The result should be every line in the data below that carries the string "comment".
Provided data section start
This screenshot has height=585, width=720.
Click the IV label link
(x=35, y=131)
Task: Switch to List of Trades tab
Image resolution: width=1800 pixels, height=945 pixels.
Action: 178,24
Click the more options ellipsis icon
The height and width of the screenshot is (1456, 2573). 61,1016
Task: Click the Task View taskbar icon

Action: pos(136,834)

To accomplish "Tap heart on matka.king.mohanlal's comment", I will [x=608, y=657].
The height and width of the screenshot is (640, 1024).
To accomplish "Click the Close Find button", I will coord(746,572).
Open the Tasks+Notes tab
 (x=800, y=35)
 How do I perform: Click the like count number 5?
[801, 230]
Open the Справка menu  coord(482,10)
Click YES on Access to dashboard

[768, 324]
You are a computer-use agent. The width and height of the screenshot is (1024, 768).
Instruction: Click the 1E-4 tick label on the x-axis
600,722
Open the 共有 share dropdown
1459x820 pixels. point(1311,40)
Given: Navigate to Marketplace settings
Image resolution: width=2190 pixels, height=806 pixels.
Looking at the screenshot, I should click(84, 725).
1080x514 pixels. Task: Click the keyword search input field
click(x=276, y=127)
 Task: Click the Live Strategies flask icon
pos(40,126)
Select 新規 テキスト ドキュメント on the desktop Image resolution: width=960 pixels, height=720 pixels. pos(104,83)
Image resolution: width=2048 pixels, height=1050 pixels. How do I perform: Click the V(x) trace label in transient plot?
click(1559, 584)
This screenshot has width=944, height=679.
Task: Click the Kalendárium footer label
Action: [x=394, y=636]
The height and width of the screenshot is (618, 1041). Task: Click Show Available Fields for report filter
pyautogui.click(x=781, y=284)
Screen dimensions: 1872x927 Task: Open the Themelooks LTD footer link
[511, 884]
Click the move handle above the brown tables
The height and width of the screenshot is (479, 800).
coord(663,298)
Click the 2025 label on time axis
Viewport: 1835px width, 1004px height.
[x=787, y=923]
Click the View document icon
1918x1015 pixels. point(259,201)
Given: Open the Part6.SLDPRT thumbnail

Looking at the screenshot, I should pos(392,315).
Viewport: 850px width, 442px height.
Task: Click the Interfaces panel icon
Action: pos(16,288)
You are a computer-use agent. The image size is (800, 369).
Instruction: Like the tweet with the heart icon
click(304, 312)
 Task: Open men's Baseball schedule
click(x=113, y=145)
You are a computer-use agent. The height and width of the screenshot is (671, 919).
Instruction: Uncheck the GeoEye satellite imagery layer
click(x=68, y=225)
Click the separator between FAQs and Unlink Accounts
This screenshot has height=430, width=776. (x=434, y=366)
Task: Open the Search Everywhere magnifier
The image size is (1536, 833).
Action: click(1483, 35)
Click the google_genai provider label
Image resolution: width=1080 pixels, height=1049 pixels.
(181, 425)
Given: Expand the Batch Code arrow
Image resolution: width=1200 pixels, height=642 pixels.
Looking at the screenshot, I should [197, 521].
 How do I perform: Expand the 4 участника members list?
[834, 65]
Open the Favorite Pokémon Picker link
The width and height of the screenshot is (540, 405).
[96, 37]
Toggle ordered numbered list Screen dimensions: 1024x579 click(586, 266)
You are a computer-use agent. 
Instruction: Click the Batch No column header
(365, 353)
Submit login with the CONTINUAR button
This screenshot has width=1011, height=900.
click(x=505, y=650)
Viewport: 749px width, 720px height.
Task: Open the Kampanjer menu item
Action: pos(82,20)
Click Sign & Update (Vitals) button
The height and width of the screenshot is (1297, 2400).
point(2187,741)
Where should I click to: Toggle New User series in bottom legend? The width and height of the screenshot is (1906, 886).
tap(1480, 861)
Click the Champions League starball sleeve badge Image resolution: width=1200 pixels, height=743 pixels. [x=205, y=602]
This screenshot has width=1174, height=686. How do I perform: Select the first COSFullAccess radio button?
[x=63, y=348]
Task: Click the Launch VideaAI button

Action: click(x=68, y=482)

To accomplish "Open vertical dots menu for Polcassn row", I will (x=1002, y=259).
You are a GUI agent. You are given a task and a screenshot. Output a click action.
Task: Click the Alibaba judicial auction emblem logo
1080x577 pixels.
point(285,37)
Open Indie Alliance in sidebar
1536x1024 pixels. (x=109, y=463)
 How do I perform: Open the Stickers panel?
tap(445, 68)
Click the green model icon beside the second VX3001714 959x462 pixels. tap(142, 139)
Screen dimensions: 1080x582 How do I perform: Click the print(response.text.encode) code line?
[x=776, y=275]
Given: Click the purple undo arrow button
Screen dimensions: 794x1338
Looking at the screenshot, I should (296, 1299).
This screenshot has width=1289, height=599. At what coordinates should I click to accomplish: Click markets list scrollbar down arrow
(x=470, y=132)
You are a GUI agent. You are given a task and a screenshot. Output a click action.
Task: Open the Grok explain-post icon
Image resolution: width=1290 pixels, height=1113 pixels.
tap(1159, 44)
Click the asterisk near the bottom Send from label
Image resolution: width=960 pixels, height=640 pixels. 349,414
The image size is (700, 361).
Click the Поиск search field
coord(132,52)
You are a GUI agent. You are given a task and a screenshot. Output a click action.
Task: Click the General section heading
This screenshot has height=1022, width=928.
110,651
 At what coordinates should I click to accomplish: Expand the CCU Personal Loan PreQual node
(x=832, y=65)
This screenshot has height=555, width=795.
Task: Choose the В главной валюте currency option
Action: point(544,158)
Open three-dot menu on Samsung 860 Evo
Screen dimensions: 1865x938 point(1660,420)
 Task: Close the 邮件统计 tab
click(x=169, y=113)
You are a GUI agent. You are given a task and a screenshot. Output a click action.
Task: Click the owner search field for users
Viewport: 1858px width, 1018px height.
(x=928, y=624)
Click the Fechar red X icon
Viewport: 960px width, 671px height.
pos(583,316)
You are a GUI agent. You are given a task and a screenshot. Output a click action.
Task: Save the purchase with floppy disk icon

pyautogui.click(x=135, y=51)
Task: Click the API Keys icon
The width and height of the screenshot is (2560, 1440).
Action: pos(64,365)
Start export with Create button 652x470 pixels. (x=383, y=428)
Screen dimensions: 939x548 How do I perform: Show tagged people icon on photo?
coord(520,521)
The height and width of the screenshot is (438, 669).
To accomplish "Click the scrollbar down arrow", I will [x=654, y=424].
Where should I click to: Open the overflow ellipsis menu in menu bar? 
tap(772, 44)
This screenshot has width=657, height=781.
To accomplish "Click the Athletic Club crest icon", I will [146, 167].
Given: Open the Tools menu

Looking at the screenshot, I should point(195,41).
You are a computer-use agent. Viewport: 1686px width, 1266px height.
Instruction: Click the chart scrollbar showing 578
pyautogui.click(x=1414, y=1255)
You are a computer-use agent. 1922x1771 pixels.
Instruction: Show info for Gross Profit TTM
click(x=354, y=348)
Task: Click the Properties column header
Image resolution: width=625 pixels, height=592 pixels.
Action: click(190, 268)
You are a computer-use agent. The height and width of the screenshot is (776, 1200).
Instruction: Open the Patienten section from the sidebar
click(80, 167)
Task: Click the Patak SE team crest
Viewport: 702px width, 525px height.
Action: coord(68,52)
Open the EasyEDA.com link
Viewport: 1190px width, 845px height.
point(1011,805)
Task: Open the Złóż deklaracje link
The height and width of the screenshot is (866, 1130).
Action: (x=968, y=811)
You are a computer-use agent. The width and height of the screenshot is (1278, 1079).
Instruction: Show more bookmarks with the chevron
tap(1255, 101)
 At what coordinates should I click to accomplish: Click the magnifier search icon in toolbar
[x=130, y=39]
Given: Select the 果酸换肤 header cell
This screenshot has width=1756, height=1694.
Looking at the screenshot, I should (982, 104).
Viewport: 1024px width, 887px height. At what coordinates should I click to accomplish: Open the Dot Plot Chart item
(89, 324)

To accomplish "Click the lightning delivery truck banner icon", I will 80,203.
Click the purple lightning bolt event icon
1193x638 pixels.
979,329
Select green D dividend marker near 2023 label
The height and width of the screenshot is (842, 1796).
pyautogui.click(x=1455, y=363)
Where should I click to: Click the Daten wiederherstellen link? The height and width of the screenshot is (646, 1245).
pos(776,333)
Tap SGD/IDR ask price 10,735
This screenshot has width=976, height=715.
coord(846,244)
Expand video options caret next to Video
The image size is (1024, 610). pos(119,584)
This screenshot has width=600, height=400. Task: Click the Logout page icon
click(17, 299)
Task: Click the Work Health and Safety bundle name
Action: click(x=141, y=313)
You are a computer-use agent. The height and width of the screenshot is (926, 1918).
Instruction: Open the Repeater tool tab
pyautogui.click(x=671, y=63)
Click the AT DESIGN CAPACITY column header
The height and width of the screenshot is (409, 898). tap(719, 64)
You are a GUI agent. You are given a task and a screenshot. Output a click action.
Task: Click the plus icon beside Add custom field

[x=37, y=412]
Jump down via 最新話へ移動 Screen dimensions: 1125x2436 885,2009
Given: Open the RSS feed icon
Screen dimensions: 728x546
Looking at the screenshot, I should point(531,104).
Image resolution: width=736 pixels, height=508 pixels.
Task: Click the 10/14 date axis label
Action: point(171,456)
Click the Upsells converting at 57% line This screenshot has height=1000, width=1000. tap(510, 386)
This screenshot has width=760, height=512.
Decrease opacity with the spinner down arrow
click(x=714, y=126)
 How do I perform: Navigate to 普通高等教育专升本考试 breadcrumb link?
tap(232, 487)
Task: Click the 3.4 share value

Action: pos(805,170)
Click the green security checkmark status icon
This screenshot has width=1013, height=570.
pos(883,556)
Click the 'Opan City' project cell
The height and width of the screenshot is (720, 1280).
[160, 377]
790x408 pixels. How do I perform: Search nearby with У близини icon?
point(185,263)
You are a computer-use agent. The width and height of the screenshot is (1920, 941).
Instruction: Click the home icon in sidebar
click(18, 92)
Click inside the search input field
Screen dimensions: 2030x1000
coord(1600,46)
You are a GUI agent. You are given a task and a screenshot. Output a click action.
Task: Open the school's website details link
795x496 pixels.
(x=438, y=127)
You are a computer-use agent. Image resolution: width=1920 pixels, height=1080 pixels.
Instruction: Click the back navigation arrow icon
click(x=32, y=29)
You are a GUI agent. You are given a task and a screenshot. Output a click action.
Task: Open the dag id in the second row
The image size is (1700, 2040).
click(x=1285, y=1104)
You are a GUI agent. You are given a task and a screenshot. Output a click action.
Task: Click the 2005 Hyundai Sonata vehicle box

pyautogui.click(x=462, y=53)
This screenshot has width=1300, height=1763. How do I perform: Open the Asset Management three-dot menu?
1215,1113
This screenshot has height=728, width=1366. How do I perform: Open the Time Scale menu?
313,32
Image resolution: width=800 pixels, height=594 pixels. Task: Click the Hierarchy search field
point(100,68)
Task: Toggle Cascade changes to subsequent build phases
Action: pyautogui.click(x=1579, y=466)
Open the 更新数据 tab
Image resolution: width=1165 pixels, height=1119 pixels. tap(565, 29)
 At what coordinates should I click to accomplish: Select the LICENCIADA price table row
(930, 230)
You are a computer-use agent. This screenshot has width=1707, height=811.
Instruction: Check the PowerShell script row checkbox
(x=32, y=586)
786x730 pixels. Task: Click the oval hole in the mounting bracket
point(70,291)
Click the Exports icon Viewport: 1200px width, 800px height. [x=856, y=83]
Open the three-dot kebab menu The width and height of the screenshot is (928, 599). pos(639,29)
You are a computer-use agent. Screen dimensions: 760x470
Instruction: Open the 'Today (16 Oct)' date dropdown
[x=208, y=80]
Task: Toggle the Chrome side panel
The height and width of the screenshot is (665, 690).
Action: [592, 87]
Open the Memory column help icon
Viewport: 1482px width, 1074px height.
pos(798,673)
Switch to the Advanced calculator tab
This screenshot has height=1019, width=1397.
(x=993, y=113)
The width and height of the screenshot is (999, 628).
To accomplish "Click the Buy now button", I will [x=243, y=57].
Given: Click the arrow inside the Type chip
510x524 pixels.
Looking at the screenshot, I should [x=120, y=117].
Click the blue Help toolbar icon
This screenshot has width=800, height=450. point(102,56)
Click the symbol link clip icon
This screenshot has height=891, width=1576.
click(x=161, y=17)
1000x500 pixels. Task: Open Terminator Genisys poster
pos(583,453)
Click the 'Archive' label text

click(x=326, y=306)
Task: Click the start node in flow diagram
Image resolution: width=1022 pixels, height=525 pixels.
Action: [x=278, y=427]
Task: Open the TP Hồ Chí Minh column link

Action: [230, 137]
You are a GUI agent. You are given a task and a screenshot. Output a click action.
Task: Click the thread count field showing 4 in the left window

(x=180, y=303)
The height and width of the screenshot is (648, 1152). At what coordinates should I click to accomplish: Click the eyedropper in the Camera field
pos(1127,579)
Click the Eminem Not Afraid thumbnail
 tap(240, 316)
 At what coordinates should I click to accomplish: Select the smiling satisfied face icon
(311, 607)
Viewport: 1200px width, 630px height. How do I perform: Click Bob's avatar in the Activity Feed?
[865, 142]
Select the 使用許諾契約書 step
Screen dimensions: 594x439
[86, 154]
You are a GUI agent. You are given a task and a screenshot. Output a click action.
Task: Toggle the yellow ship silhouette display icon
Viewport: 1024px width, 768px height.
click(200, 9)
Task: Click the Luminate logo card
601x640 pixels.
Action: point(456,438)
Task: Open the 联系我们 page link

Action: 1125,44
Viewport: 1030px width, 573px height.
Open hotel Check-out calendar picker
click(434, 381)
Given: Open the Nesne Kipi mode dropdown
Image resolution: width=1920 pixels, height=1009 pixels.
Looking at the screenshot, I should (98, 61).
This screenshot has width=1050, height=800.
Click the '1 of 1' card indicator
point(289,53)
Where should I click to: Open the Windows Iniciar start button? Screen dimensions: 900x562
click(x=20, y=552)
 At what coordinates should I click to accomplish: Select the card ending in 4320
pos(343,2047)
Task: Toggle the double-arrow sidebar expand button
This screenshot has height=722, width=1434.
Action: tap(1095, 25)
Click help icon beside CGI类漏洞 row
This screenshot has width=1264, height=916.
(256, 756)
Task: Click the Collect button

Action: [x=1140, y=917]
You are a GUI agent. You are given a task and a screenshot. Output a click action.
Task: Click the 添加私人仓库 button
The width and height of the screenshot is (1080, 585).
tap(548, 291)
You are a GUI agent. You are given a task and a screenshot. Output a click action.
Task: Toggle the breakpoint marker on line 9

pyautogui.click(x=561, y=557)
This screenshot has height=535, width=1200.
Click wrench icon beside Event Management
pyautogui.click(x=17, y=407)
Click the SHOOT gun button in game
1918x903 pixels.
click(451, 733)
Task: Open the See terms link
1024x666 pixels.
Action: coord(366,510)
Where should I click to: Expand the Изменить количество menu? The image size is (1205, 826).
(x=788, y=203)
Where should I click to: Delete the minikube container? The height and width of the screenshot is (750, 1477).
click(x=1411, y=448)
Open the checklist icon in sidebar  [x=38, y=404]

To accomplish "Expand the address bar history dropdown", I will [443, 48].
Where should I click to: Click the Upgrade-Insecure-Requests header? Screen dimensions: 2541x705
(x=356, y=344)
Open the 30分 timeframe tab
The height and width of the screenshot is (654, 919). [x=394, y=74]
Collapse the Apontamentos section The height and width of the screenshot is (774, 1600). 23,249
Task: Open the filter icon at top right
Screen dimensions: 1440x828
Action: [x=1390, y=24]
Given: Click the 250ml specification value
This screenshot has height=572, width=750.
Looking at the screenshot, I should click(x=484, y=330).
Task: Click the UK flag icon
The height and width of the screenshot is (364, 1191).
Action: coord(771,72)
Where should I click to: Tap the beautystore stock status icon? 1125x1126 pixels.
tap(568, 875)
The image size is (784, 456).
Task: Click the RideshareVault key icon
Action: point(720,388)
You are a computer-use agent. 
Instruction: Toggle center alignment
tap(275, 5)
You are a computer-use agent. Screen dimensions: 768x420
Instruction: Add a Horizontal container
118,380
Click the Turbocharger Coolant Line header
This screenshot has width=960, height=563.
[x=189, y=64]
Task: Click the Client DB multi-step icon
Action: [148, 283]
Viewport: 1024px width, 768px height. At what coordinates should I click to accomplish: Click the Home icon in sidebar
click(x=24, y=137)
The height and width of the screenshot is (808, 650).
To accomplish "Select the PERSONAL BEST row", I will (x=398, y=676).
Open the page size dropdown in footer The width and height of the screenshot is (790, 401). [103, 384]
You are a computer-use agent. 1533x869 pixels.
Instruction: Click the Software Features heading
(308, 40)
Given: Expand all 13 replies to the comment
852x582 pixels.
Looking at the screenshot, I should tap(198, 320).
Provided data section end
Response area =>
To accomplish "Tap heart on matka.king.mohanlal's comment", I will [x=608, y=657].
Given: Expand all 13 replies to the comment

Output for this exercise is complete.